▶ _TASK DIRECTIONS_: A stretch of the entries below is to be set down exactly, running from the line with "Given: Open the" through the line with "The width and", both included, and no other line.

▶ _DATASET EXCERPTS_:
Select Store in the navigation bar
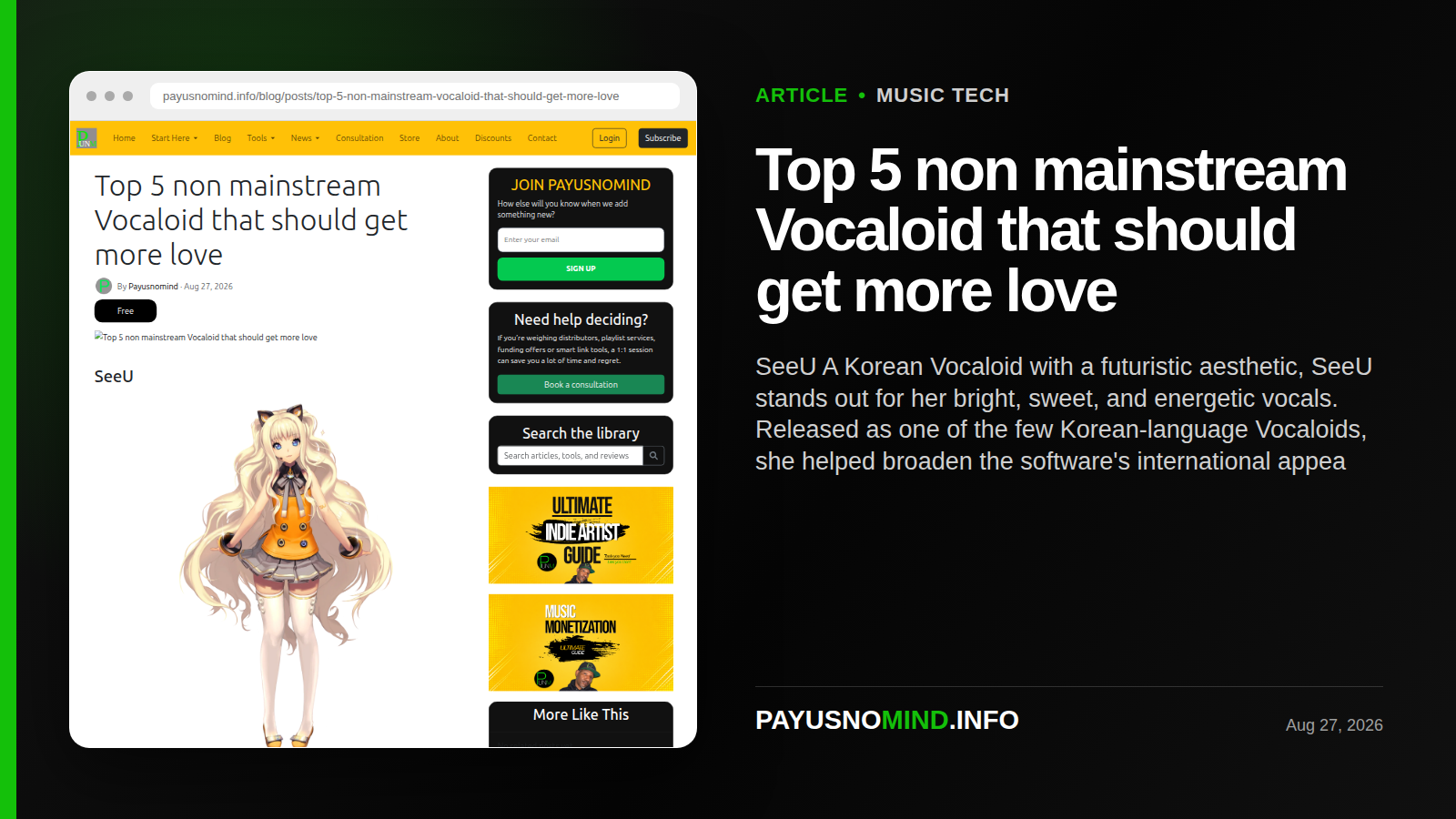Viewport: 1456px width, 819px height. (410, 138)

---

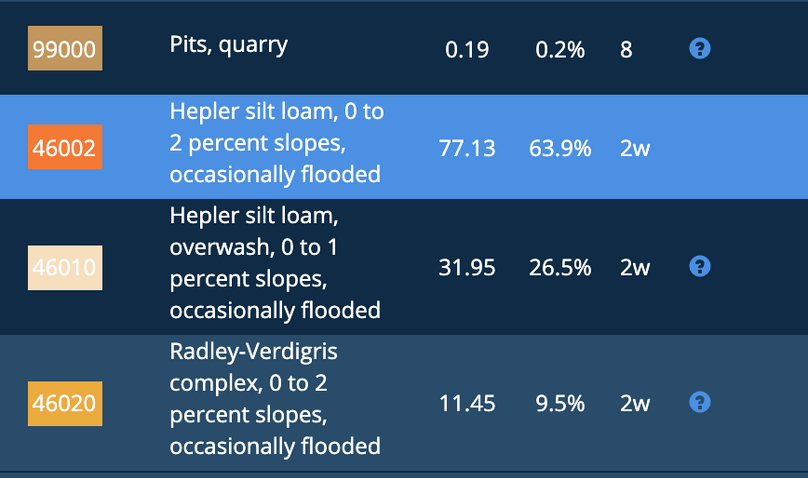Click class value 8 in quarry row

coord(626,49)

==

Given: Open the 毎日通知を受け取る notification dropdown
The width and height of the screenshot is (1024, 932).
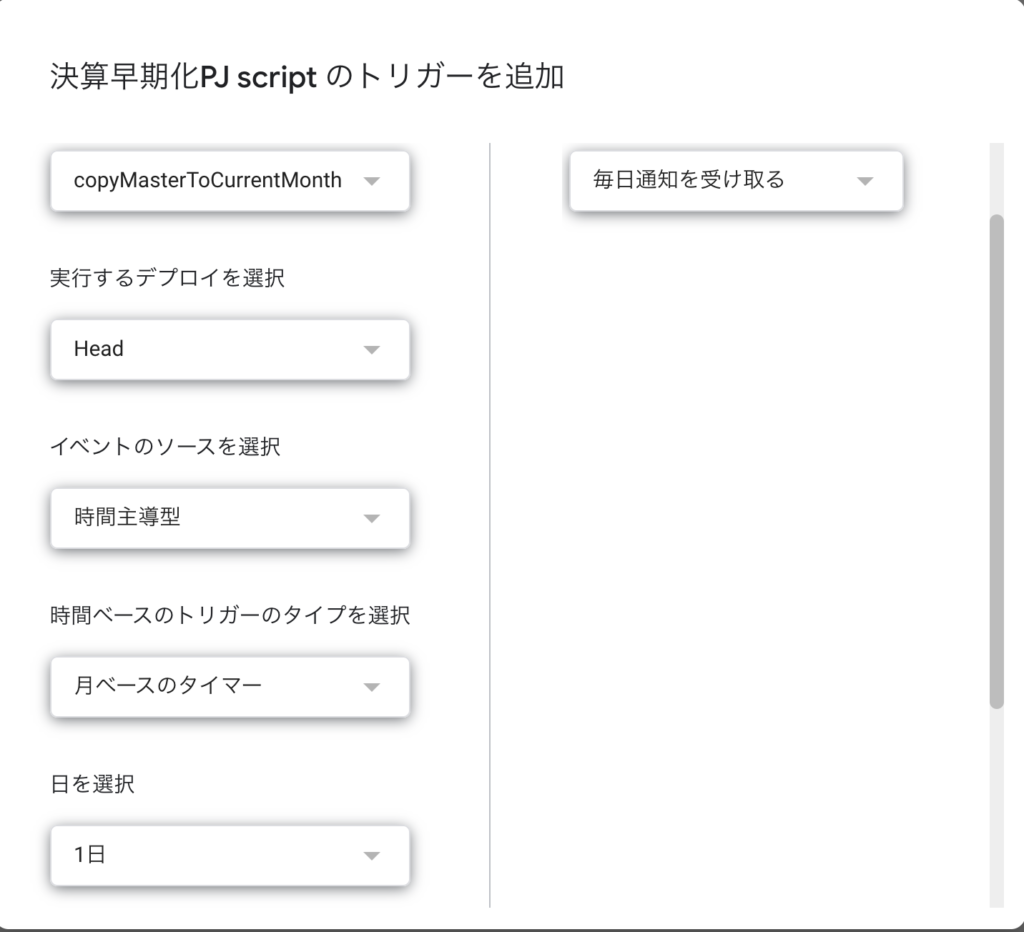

▶ _RESULT OF THE TASK_:
Given: Open the 毎日通知を受け取る notification dropdown
The width and height of the screenshot is (1024, 932).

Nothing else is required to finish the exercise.